Figure 9 shows a comparison of the Pareto optimal frontier plots for all of the algorithms in each instance, where the optimal frontier based on the transport line drive algorithm is obviously closer to the coordinate system on both sides. Figure 10 shows the Pareto optimal frontier plots. These plots were obtained through experiments by modifying the main parameters of each metaheuristic algorithm under the same layout conditions. For the MOSA-FD algorithm, the cooling rate is changed to 0.95; for the MOPSO-FD algorithm, the values of C1 and C2 are changed to 0.8, and the value of W is changed to 0.2; and for the NSGAII-FD algorithm, the crossover rate is changed to 0.9, and the mutation rate is changed to 0.1. Through the comparison of the frontier plots, similar to Figure 9, the transport line-driven layout algorithms (MOSA-FD, NSGAII-FD, and MOPSO-FD) exhibit lower MHC and TFC objective costs compared to the non-transport line-driven layout algorithms (MOSA, NSGAII, and MOPSO). This significant cost difference can be attributed to the traction effect of the force-directed algorithm. However, due to modifications in some metaheuristic parameters, the MOSA-FD, NSGAII-FD, and MOPSO-FD algorithms demonstrate larger cost fluctuations and overall higher layout costs compared to the results in Figure 9.
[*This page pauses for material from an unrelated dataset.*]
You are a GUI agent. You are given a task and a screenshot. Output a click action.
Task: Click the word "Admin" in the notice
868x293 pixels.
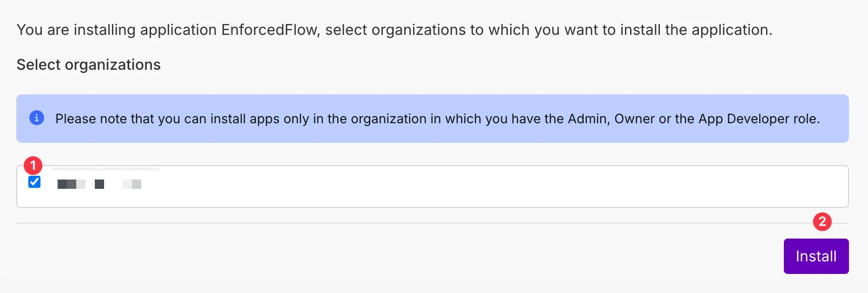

Figure 11a–c shows the histograms of the results of the three transport line-driven based layout algorithms for different scale instances. For the time performance, MOSA-FD exhibits a better average running time than the other algorithms since NSGAII-FD and MOPSO-FD are population-based optimized algorithms, which entail conducting force-directed local search and constraint detection and processing operations for each solution in the population. However, the MOSA-FD algorithm is based on the current solution only, and the target solution is obtained through the neighbor finding operation and force-directed algorithm processing. For the objective performance, the MOSA-FD algorithm demonstrates superior performance in terms of average MHC and TFC objective values, which further validates the effectiveness of the multi-objective optimization mechanism proposed in this paper. Figure 11d–f shows the histograms of the optimization ratios of three transport line-driven layout algorithms at different scale instances. Taking the results of layout instance 3 as an example, based on the average metrics data of MHC, TFC, and TIME, it can be found that the metrics optimization ratios of NSGAII-FD compared to NSGAII are 30%, 76%, and 37%, respectively; the metrics optimization ratios of MOPSO-FD compared to MOPSO The proportions are 44%, 81%, and 37%, respectively; and the metrics optimization proportions of MOSA-FD compared with MOSA are 36%, 80%, and 47%, respectively, indicating that the force-directed algorithm can significantly improve the performance of logistics facility layout algorithms.

4.2. Layout Analysis

Figure 12, Figure 13 and Figure 14 represent the layout result plots of each algorithm for different scale instances, respectively. The solution space of the facility layout problem increases with the number of facilities. Since the non-transport line-driven layout algorithms (NSGA II, MOPSO, MOSA, and MIP) fail to effectively use the information of known transport lines, resulting in a scenario where the facility locations can only be generated randomly, it is impossible to find a reasonable area for the layout of facilities in the workshop with a large solution space. Moreover, the layout outcomes often contain excessive turning points and the workshop space is divided into multiple small areas due to the presence of transport lines. This can result in limited mobility for the staff within the facility. In contrast, the layout of facilities and transport lines based on the transport line-driven layout algorithms (NSGA II-FD, MOPSO-FD, MOSA-FD, and MIP-FD) is more reasonable, the activity space in the workshop is more open, and this characteristic is more obvious as the scale of the layout instance increases. The transport line drive algorithm exhibits significantly shorter transport lines than the non-transport line-driven method, and there is no need for bypassing. As a result, this approach performs better in terms of cost metrics. By comparing the layout solutions of MOSA-FD algorithm and MIP method, it is obvious to find that MOSA-FD algorithm belongs to free-space layout, which has fewer constraints on the coordinate position of the facilities, and the logistics relationship of the facility layout will be more closely driven by force direction. While the MIP method belongs to the multi-row facility layout, the same row of facilities will be in the same coordinate area, and the lines of the layout solution are greatly influenced by the location of the facilities, which makes it difficult to discover the logistic relationship of the layout solution.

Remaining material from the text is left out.